## Your task
Pick each line that has "agent" out of the records.

Stored items from a collection:
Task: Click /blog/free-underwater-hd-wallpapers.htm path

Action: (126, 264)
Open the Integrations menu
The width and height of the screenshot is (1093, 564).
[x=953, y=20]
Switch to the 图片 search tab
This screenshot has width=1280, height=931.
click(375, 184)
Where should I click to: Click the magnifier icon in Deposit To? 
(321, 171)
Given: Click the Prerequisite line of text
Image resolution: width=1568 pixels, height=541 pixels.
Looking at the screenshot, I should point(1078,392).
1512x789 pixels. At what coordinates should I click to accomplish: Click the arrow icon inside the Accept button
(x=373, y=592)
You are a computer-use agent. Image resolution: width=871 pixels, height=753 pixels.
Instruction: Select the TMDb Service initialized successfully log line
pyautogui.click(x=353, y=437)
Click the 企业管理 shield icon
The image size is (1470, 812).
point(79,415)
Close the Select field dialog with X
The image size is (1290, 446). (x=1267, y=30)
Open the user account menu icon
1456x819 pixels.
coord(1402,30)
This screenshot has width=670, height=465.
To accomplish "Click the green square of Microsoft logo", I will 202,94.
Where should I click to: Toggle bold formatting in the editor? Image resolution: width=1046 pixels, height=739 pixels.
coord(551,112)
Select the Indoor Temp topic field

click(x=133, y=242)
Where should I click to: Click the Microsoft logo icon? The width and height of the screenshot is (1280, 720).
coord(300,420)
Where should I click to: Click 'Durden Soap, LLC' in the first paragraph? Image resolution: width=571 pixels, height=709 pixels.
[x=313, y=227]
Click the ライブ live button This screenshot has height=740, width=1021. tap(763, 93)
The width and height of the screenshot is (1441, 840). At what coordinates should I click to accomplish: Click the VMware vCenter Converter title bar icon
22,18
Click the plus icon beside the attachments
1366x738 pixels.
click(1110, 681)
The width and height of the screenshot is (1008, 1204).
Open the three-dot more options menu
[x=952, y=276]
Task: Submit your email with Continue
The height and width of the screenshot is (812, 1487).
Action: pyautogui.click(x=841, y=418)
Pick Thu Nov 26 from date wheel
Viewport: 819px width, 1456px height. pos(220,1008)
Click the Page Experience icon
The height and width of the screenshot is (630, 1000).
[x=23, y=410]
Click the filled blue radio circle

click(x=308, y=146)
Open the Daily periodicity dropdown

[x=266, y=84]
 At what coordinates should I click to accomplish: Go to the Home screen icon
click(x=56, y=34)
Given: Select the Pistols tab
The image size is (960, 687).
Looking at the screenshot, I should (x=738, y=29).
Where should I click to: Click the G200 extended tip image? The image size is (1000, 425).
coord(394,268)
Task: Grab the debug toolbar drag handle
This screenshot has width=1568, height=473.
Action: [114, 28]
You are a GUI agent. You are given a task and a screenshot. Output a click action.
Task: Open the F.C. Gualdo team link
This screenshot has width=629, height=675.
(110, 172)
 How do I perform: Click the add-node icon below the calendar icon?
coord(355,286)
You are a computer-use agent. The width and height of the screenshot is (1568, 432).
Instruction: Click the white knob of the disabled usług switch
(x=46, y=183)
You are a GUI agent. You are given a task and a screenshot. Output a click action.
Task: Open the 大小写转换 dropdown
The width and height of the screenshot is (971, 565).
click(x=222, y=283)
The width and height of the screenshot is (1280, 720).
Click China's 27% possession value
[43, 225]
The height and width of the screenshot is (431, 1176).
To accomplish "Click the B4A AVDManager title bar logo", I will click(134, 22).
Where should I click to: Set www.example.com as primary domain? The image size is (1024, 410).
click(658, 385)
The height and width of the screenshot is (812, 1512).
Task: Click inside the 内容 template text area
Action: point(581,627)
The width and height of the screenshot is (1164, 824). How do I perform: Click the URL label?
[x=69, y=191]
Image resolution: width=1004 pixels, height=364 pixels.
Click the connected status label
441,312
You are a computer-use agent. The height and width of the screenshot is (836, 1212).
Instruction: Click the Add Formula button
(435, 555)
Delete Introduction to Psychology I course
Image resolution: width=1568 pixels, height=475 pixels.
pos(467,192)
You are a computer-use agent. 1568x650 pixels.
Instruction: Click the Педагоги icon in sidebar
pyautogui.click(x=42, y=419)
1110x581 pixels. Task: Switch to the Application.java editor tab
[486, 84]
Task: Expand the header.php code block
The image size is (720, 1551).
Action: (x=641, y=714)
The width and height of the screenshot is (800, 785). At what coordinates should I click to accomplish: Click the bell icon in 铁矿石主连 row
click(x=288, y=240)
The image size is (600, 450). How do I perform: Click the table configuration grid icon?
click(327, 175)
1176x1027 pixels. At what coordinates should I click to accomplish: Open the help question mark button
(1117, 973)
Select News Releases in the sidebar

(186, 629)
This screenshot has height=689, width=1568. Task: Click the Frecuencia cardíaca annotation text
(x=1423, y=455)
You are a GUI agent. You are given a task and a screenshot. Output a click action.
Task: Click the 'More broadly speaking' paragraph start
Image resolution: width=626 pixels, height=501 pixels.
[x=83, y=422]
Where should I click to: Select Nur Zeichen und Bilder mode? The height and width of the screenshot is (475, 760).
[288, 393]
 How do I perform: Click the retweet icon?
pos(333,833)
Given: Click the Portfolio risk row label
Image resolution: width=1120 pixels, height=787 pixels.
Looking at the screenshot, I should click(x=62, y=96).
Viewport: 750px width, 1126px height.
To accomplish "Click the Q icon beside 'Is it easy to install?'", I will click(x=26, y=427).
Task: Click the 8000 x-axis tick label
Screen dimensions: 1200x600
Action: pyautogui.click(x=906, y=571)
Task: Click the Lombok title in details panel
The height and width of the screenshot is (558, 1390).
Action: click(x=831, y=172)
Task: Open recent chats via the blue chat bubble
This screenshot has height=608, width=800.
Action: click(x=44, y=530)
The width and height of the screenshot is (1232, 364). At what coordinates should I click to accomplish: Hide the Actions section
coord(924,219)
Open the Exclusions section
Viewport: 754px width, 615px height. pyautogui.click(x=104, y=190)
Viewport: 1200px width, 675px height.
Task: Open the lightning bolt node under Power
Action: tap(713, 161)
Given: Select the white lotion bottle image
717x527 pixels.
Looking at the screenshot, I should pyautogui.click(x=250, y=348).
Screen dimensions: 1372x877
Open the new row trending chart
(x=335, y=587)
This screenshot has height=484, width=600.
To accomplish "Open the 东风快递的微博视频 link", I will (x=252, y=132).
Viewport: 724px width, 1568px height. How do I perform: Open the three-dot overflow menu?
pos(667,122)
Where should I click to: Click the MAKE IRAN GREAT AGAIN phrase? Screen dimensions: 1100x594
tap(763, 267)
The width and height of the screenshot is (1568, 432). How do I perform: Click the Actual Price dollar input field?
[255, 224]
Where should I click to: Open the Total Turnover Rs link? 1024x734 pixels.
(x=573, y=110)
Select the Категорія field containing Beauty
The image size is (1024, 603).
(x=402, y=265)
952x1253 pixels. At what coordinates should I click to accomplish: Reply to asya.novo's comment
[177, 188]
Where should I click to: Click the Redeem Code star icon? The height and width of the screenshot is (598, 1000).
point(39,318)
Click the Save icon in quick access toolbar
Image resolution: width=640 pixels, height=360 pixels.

## Solution
You are a computer-use agent. Image resolution: width=871 pixels, height=753 pixels.
You are a GUI agent. You are given a task and a screenshot. Output a click action.
You are a computer-use agent. The width and height of the screenshot is (1568, 432).
You are a GUI agent. You are given a task and a screenshot. Output a click action.
You are a computer-use agent. The height and width of the screenshot is (836, 1212).
You are a computer-use agent. 1568x650 pixels.
You are a GUI agent. You are given a task and a screenshot. Output a click action.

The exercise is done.